**Problem description:**
From the line containing "The width and" to the end of the records, print every line exactly, both ends included, and leave out the pictures.

**Records for processing:**
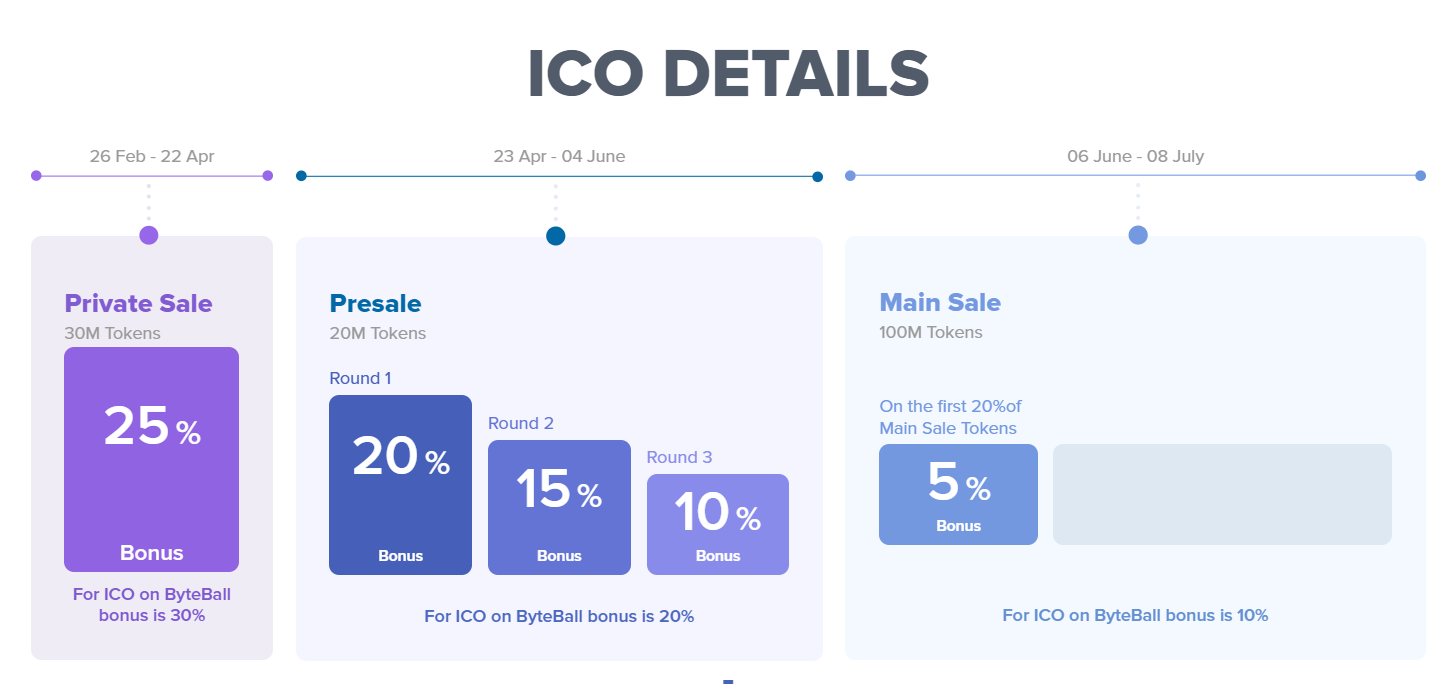Image resolution: width=1449 pixels, height=684 pixels.
Task: Click the Main Sale heading
Action: tap(939, 302)
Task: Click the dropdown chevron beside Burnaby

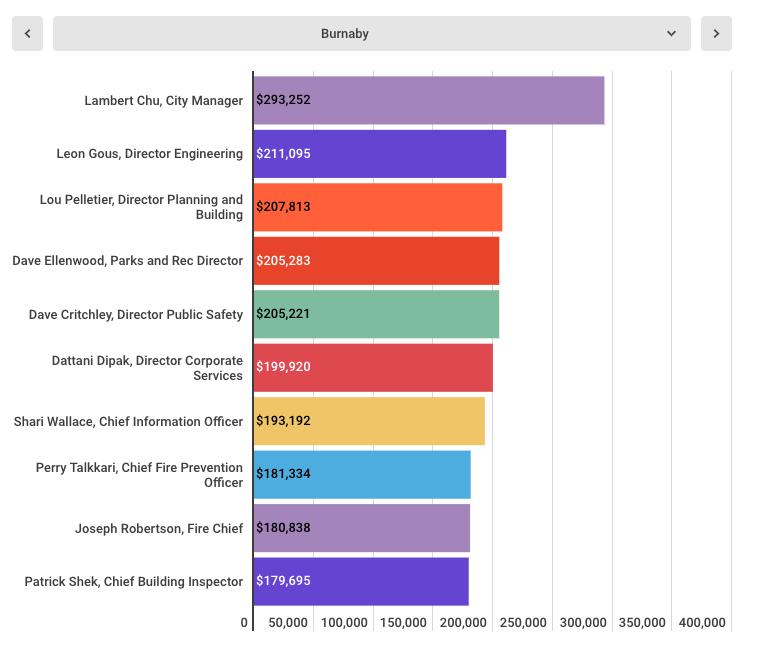Action: pos(671,33)
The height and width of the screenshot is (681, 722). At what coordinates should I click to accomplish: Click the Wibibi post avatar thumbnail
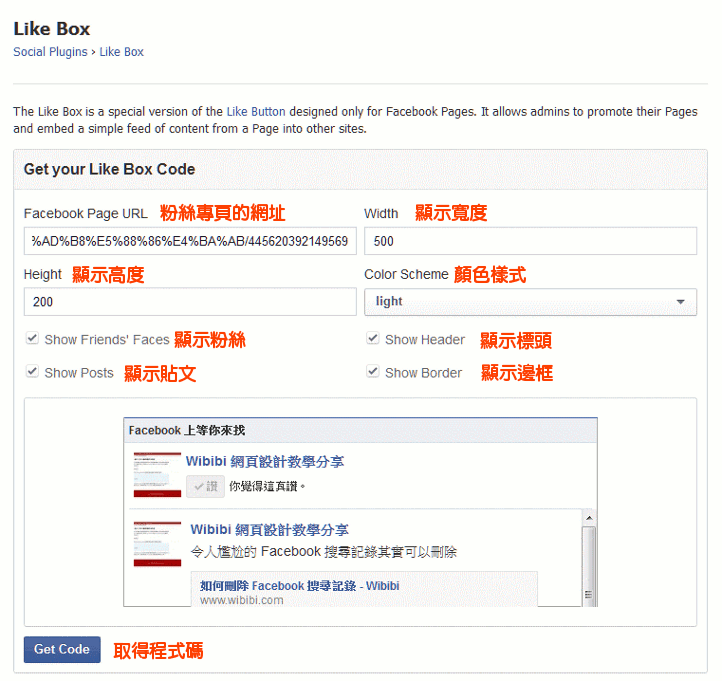[x=157, y=543]
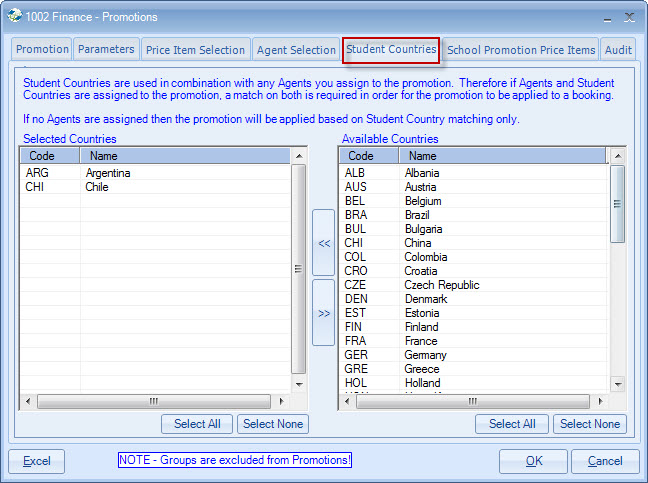This screenshot has height=483, width=648.
Task: Click the << move-to-selected arrow button
Action: pyautogui.click(x=324, y=242)
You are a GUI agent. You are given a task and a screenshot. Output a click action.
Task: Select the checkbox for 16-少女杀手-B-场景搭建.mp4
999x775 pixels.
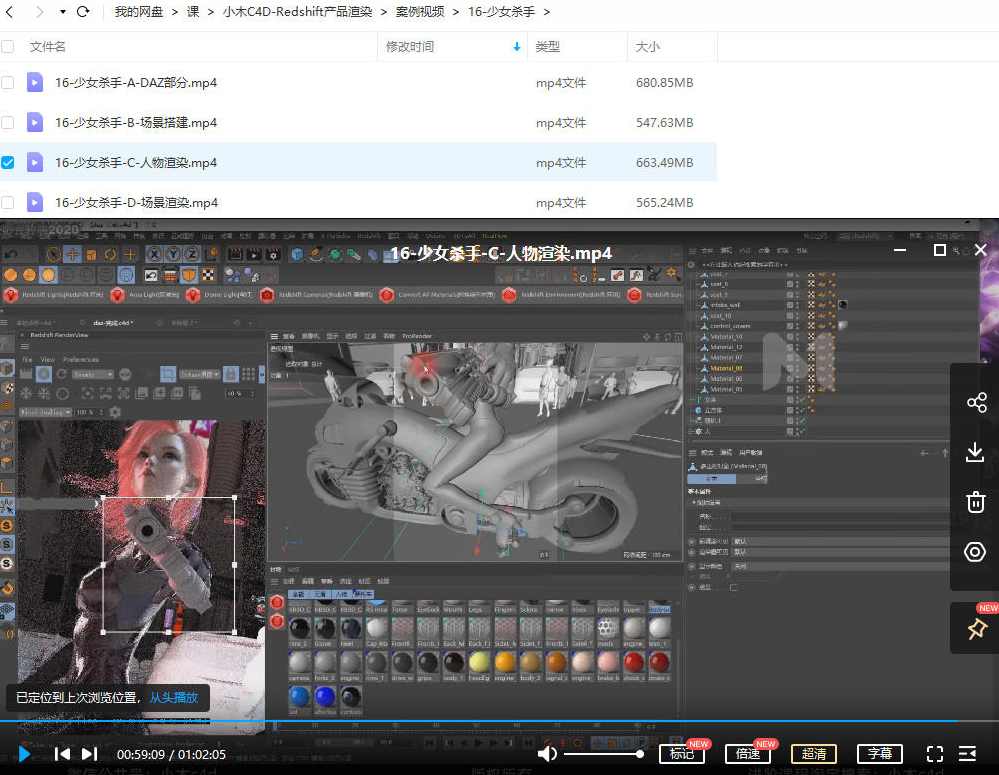point(8,122)
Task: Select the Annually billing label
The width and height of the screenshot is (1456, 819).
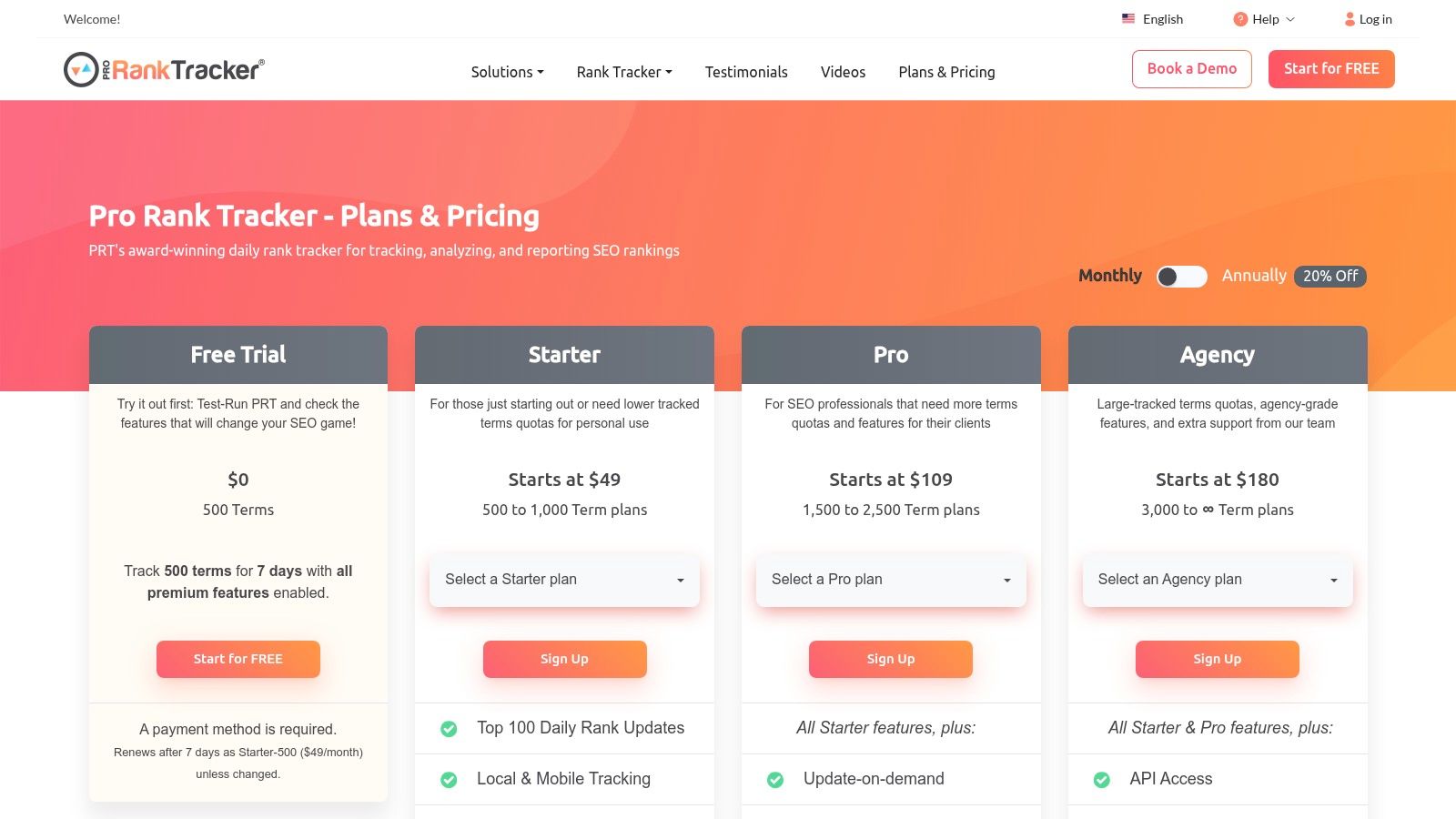Action: tap(1253, 276)
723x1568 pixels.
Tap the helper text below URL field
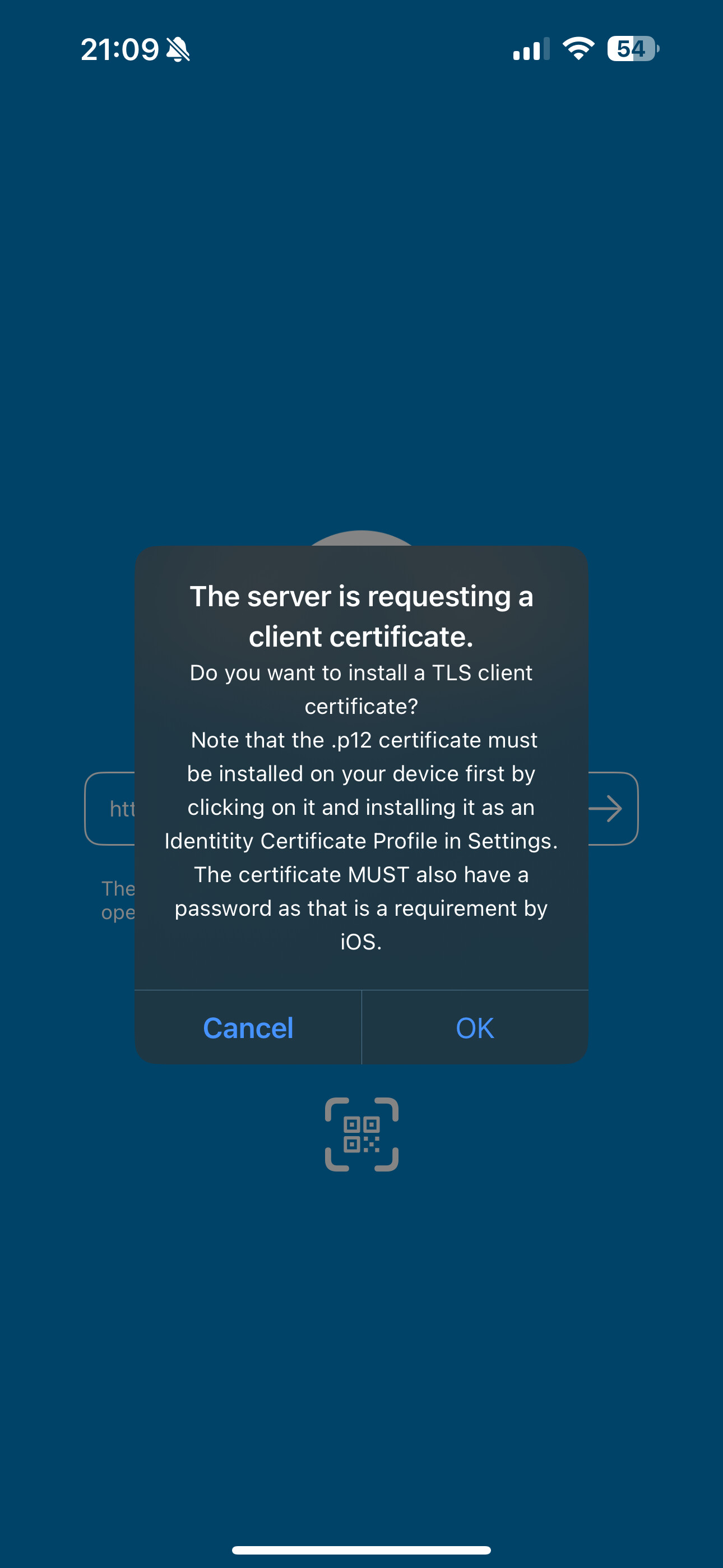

**Response to this task:**
The width and height of the screenshot is (1456, 819).
Action: tap(1253, 276)
723x1568 pixels.
Tap the helper text below URL field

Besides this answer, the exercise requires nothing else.